The higher certificates in the University examinations are not easy to obtain. They uniformly indicate a high standard of proficiency. The success of Eton in these ordeals has been steadily progressive during the last twenty years. From 39 in 1875 the Eton candidates had risen to 88 in 1896. The total of certificates and distinctions won by these, an aggregate of 1,413 candidates, was, during this period of twenty years, 1,516. Meanwhile the number of Eton boys who, without passing through an intermediary stage at the professional crammers, take good places direct from their school in the Indian and Home Civil Service competitions has increased during the last few years by something like 10 per cent. The Eton ‘Army’ class is also doing well. The number of boys proceeding to Sandhurst and even to Woolwich straight from school as others proceed straight to the University increases annually. These statistics go some way towards disproving the conventional reproach made largely by ignorance against the most representative of English public schools of being socially and economically demoralized, or intellectually sunk in indolence by the malignant influences of the new wealth. If there were any truth in such an accusation, the maintenance of the traditional standard of scholarly excellence in exceptional cases would not be combined, as to-day it is, with the visibly demonstrated improvement in the work of the rank and file of the boys. The truth is, that at all our great schools, Eton like the rest, the new elements among the boys have tended to produce a wholesome change in the public opinion of the place distinctly favourable to a higher average of school industry. The ideal Etonian of history is, and seems likely long to continue, the fourteenth Earl of Derby, translator of the Iliad, and perhaps the most brilliant parliamentary debater of the century. ‘He saps like Gladstone, and he fights like Spring.’ So runs Lord Lytton’s spirited and familiar line concerning this most typical of Eton worthies. No one would have welcomed more warmly than he the statistical evidence here given that under its latest Headmaster, the study of the new ologies, and the manual mechanics practised in the Eton workshops which Dr. Warre has established have not ousted the older humanities from their place, and that, the new wealth notwithstanding, it has ceased to be a reproach against any boy at the old school that he is a sap.43

4040 The statistics showing the new rungs in the educational ladder in this chapter have been supplied to the writer by Mr G. H. Croad of the London School Board, by other gentlemen in like positions and by private friends in the Education Department. Thanks are also due to Sir John Gorst, and to Mr Mundella for the kind trouble they have taken in checking the facts of the narrative portion, and for making valuable suggestions.

##########

* **Requirement A**: Return the stretch of the Eton passage from "4040 The statistics" through "making valuable suggestions.", copied word for word.
* **Requirement B**: Resume the passage on Eton's examination results from the point where it stops.

(Stored items)

##########

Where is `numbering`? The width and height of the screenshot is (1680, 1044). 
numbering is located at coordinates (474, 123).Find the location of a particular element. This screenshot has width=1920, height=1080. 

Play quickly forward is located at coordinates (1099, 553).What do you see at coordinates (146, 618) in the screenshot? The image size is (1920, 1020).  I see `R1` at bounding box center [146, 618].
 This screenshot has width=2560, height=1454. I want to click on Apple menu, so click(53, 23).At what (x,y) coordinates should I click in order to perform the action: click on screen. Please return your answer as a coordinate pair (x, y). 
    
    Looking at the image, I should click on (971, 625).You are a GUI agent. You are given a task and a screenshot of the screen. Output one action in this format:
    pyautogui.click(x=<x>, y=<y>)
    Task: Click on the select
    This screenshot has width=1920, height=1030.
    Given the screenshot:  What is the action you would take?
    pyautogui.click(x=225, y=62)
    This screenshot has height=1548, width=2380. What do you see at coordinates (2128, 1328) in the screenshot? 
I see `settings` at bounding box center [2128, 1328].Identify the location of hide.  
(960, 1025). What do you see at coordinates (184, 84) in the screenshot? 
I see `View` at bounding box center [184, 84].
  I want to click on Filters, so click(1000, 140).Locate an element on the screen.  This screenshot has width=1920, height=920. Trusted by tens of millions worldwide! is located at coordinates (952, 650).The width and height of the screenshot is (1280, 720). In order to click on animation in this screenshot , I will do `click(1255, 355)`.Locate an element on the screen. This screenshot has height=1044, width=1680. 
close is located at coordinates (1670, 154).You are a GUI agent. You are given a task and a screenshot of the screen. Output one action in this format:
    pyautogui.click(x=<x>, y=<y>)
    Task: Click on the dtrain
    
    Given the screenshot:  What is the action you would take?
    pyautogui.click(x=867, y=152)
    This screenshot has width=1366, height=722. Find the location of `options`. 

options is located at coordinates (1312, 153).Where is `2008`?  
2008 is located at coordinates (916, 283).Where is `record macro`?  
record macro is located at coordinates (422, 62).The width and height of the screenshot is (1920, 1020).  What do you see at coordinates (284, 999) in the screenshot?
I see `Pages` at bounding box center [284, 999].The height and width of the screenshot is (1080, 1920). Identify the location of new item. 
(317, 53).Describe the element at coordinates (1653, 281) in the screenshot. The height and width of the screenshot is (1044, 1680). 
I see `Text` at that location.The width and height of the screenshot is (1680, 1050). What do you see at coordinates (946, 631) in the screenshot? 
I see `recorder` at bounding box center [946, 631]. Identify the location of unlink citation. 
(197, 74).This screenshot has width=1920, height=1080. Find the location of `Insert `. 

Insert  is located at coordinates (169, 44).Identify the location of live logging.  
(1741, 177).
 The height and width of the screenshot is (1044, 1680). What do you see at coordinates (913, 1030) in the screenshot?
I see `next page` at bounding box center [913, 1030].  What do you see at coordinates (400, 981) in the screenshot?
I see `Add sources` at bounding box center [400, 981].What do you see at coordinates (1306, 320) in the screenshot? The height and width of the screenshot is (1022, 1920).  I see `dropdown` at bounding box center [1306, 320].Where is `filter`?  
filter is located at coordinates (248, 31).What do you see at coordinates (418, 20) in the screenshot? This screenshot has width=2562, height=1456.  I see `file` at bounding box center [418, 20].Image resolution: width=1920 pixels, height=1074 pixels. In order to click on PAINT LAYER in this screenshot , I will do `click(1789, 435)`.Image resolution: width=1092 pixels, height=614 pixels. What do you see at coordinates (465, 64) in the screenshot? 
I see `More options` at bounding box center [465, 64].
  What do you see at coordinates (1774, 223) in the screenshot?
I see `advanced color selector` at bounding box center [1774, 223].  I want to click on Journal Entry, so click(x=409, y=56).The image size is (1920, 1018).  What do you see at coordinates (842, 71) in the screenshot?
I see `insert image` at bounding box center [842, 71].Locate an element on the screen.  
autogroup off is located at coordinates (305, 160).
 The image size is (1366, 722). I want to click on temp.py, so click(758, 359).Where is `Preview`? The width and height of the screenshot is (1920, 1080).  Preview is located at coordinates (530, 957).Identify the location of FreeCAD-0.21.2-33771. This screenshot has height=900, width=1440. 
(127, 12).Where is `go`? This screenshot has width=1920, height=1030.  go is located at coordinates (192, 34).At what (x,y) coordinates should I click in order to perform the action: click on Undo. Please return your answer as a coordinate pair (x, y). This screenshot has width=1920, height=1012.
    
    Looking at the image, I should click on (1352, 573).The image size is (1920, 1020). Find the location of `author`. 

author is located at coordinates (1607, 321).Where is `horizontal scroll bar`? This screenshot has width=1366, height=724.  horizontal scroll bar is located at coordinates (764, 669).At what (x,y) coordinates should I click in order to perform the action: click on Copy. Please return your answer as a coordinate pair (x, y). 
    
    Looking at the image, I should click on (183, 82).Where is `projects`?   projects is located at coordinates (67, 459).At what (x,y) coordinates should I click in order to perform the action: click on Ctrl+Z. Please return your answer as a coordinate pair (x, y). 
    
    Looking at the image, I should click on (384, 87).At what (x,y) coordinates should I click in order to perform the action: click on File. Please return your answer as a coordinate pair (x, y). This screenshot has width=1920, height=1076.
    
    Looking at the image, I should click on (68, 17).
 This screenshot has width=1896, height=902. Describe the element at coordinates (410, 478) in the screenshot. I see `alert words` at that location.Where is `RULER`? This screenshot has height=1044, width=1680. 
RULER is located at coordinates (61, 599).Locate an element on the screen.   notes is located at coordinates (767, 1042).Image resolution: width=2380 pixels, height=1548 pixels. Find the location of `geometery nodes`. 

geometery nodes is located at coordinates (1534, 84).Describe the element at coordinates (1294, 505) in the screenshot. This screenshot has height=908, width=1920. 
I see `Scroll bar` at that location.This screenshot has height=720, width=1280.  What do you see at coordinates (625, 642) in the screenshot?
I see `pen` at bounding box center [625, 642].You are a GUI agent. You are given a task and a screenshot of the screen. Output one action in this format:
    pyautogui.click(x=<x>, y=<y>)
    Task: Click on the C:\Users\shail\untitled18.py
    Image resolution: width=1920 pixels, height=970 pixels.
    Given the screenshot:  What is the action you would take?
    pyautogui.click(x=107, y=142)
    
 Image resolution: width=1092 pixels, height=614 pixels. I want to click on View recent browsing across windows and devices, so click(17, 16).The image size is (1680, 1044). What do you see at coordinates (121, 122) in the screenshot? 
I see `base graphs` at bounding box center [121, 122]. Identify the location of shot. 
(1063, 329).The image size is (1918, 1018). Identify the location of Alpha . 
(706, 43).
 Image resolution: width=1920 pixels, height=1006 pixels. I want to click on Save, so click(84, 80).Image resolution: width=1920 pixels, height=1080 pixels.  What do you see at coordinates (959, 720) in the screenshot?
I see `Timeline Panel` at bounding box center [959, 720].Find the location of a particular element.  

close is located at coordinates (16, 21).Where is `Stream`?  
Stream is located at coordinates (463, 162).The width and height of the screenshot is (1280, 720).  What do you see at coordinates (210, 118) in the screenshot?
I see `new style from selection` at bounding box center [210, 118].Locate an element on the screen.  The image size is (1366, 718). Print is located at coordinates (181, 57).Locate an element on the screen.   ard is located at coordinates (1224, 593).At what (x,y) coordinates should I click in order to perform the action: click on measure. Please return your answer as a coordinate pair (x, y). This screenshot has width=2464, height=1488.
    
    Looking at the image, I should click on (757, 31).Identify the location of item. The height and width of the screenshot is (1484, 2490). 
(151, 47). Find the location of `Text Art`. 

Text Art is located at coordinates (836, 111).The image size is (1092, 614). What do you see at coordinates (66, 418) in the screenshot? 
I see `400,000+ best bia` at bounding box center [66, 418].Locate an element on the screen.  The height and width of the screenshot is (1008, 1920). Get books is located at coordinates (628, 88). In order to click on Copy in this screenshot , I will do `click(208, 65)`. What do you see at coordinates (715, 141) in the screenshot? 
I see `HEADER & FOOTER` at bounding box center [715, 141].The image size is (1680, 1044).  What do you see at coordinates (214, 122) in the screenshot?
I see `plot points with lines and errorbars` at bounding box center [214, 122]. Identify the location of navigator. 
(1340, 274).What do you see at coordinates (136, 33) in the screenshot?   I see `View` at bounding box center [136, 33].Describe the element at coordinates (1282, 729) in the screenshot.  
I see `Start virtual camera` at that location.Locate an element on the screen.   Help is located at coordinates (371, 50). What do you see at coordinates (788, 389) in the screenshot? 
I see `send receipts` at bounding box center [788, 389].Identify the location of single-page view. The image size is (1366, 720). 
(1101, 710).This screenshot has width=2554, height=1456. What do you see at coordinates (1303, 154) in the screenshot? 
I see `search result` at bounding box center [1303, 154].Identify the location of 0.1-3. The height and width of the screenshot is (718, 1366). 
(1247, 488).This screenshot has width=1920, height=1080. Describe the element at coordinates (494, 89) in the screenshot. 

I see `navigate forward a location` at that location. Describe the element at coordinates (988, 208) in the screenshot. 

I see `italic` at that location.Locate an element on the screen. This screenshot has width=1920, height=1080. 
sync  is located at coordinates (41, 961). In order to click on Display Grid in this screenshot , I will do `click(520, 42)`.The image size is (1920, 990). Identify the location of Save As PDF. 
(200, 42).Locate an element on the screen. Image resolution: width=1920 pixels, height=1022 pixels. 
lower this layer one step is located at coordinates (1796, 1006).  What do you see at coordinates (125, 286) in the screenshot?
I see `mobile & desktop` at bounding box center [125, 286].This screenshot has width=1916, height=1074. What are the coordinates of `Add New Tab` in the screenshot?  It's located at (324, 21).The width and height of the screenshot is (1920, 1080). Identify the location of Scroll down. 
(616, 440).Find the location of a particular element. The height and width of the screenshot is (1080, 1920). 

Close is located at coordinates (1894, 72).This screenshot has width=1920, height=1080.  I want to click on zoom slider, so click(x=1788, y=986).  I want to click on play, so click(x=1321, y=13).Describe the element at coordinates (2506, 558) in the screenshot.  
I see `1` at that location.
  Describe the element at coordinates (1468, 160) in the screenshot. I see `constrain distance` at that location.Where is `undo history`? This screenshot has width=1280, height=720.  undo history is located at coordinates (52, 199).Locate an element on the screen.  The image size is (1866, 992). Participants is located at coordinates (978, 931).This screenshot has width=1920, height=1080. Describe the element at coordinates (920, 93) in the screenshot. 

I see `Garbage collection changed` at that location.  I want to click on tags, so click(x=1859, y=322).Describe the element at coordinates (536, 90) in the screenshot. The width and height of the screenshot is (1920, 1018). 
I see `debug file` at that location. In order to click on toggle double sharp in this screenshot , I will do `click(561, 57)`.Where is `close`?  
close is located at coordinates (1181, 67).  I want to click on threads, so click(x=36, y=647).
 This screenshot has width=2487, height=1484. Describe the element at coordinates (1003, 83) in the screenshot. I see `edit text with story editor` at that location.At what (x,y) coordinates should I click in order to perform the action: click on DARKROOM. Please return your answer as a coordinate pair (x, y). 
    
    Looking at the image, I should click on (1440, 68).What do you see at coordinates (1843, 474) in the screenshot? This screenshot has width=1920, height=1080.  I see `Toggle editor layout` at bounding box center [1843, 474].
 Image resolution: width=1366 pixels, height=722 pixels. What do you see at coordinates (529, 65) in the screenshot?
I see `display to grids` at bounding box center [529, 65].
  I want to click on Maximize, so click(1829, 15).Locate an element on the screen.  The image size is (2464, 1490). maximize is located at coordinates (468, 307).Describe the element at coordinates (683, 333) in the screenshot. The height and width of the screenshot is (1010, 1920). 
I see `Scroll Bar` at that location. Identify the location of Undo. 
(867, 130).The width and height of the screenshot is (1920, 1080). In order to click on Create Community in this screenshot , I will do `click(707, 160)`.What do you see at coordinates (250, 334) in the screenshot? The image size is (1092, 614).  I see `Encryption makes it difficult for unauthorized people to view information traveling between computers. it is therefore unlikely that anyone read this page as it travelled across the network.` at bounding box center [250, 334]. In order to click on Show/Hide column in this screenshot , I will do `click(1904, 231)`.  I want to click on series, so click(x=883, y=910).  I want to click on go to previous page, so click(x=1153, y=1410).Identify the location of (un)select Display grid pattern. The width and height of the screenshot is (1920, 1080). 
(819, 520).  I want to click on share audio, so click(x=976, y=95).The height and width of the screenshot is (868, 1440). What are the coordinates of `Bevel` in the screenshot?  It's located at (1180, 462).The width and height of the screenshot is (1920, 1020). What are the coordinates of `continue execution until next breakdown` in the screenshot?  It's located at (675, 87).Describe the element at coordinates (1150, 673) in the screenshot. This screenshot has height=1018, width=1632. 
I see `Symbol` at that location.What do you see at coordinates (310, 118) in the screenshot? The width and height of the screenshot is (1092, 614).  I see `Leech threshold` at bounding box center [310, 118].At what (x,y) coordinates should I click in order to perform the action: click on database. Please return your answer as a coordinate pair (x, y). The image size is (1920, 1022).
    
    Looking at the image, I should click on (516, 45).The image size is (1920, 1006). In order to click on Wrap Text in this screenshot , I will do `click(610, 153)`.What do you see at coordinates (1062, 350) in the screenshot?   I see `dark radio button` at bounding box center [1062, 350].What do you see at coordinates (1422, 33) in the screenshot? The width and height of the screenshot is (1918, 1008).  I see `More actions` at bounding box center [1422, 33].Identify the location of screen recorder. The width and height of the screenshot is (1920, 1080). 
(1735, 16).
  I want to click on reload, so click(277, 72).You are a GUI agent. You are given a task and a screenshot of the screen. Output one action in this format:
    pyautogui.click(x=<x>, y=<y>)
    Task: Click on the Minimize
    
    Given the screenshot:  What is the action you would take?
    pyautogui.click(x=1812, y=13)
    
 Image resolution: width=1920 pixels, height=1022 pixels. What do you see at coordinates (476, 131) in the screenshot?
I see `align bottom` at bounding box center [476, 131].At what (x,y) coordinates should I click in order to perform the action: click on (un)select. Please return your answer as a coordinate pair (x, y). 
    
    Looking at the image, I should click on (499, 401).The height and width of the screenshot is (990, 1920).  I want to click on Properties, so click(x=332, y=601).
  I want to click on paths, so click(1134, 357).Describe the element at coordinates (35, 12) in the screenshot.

##########

* **Exercise response A**:
4040 The statistics showing the new rungs in the educational ladder in this chapter have been supplied to the writer by Mr G. H. Croad of the London School Board, by other gentlemen in like positions and by private friends in the Education Department. Thanks are also due to Sir John Gorst, and to Mr Mundella for the kind trouble they have taken in checking the facts of the narrative portion, and for making valuable suggestions.

* **Exercise response B**:
4141 This, during the youth of the late Rev W. G. Cookesley was said by that authority to be, not hyperbole, but historical fact.
4242 This title has been denied to the King here named, but Waynflete, also an Eton benefactor as well as official, was himself transferred by Henry from Winchester to Eton, becoming Headmaster and Provost successively.
4343 For the facts and figures in this chapter showing the relations of the old public schools to the new educational tests, as for the facts of Eton expenditure, the writer is indebted to the Rev. Edmond Warre, D.D., the Headmaster, who has placed at his disposal all the necessary data.